> [What needs to be done]
Write back each entry precisely as it is given.

[Stored data entries]
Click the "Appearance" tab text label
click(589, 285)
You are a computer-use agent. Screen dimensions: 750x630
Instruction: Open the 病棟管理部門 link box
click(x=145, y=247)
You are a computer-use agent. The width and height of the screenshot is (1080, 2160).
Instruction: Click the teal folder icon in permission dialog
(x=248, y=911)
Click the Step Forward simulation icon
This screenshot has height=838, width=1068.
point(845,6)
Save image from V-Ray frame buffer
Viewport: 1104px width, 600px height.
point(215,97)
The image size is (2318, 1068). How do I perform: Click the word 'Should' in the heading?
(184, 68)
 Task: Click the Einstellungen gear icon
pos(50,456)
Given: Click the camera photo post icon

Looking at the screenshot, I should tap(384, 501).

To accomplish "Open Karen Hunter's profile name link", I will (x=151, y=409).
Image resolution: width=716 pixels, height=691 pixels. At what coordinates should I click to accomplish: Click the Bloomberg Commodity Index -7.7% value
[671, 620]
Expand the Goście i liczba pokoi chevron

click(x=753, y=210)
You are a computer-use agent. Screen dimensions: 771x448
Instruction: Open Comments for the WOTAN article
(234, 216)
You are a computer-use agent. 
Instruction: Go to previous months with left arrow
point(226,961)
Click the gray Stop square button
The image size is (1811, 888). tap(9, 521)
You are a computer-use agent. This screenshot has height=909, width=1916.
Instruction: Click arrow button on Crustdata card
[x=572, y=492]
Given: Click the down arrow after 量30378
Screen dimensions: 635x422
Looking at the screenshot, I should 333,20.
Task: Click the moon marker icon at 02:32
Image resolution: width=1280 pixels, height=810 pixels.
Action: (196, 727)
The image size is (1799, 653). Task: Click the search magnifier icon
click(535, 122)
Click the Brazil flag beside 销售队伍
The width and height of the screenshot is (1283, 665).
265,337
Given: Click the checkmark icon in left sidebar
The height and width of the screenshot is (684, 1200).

> [Task output]
Click the "Appearance" tab text label
click(589, 285)
You are a computer-use agent. Screen dimensions: 750x630
Instruction: Open the 病棟管理部門 link box
click(x=145, y=247)
You are a computer-use agent. The width and height of the screenshot is (1080, 2160).
Instruction: Click the teal folder icon in permission dialog
(x=248, y=911)
Click the Step Forward simulation icon
This screenshot has height=838, width=1068.
point(845,6)
Save image from V-Ray frame buffer
Viewport: 1104px width, 600px height.
point(215,97)
The image size is (2318, 1068). How do I perform: Click the word 'Should' in the heading?
(184, 68)
 Task: Click the Einstellungen gear icon
pos(50,456)
Given: Click the camera photo post icon

Looking at the screenshot, I should tap(384, 501).

To accomplish "Open Karen Hunter's profile name link", I will (x=151, y=409).
Image resolution: width=716 pixels, height=691 pixels. At what coordinates should I click to accomplish: Click the Bloomberg Commodity Index -7.7% value
[671, 620]
Expand the Goście i liczba pokoi chevron

click(x=753, y=210)
You are a computer-use agent. Screen dimensions: 771x448
Instruction: Open Comments for the WOTAN article
(234, 216)
You are a computer-use agent. 
Instruction: Go to previous months with left arrow
point(226,961)
Click the gray Stop square button
The image size is (1811, 888). tap(9, 521)
You are a computer-use agent. This screenshot has height=909, width=1916.
Instruction: Click arrow button on Crustdata card
[x=572, y=492]
Given: Click the down arrow after 量30378
Screen dimensions: 635x422
Looking at the screenshot, I should 333,20.
Task: Click the moon marker icon at 02:32
Image resolution: width=1280 pixels, height=810 pixels.
Action: (196, 727)
The image size is (1799, 653). Task: Click the search magnifier icon
click(535, 122)
Click the Brazil flag beside 销售队伍
The width and height of the screenshot is (1283, 665).
265,337
Given: Click the checkmark icon in left sidebar
The height and width of the screenshot is (684, 1200).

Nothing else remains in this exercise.